- Pete Camarata, who took a beating for his defiance, is pictured in 1978 under a portrait of the Teamsters leader Jimmy Hoffa.
- Born: September 7, 1946 Detroit, Michigan, U.S.
- Died: February 9, 2014 (aged 67) Chicago, Illinois
- Occupation: Labor movement activist/leader

= Pete Camarata =

American activist (1946–2014)

Pete Camarata (born September 7, 1946, in Detroit, Michigan died February 9 2014.) was a Teamster labor activist and one of the founders of Teamsters for a Democratic Union a rank-and-file union democracy movement organizing to reform the International Brotherhood of Teamsters (IBT), or Teamsters.

==Early years==
Camarata was born in Detroit, Michigan, the auto capital of the world.

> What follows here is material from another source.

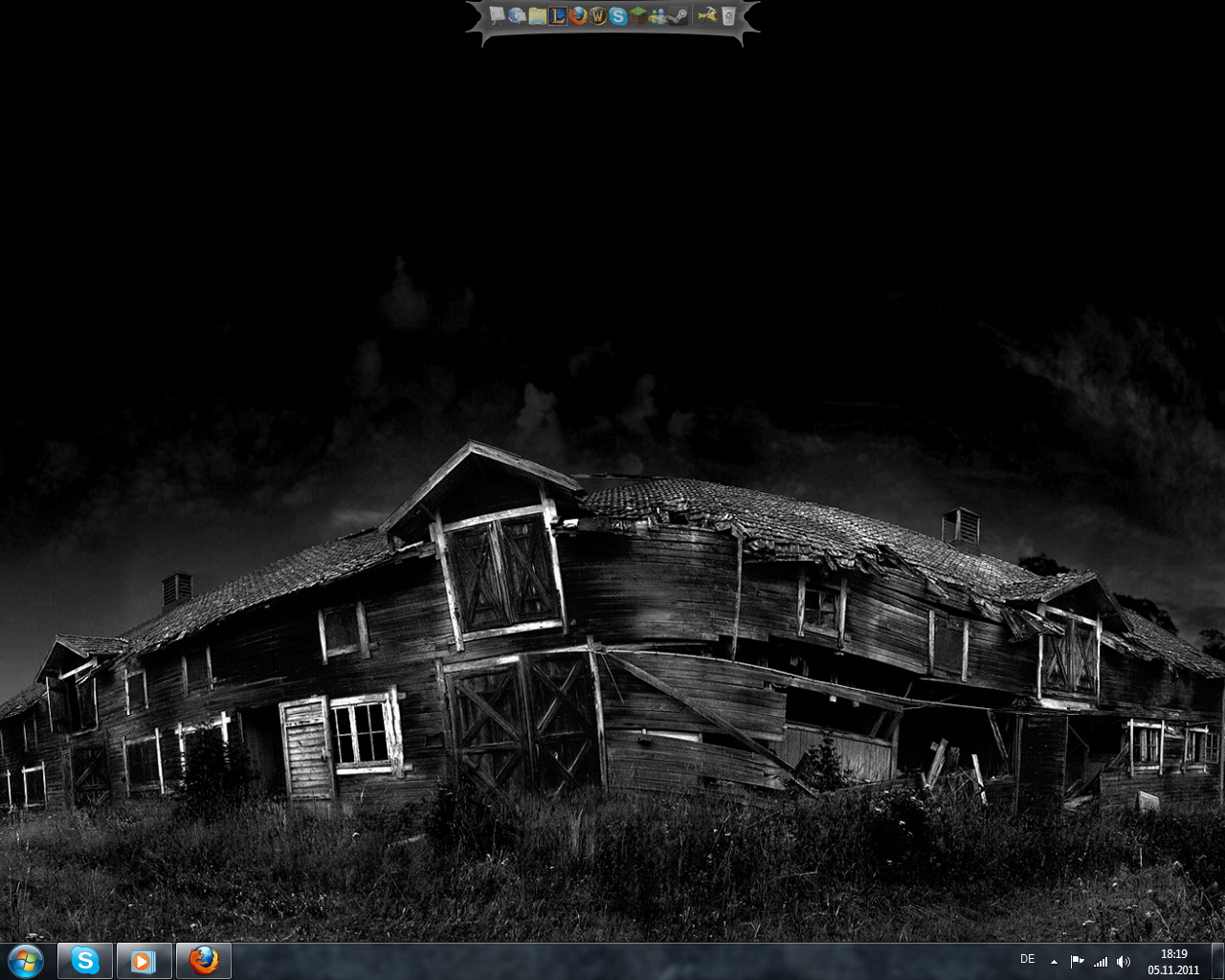
Task: Launch Minecraft from the dock
Action: (x=638, y=15)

Pete was the son of a United Auto Workers organizer, Caspar Camarata who worked for Packard Motor Car Company.

==Teamster activism==
At the young age of 29, Camarata was the solo TDU affiliated delegate to the 1976 Teamster convention, where he spoke out against the International Brotherhood of Teamsters leadership. He was later beaten unconscious for his opposition.

== Death ==
Camarata died of renal cancer at the age of 67 in Chicago, Illinois, on February 9, 2014.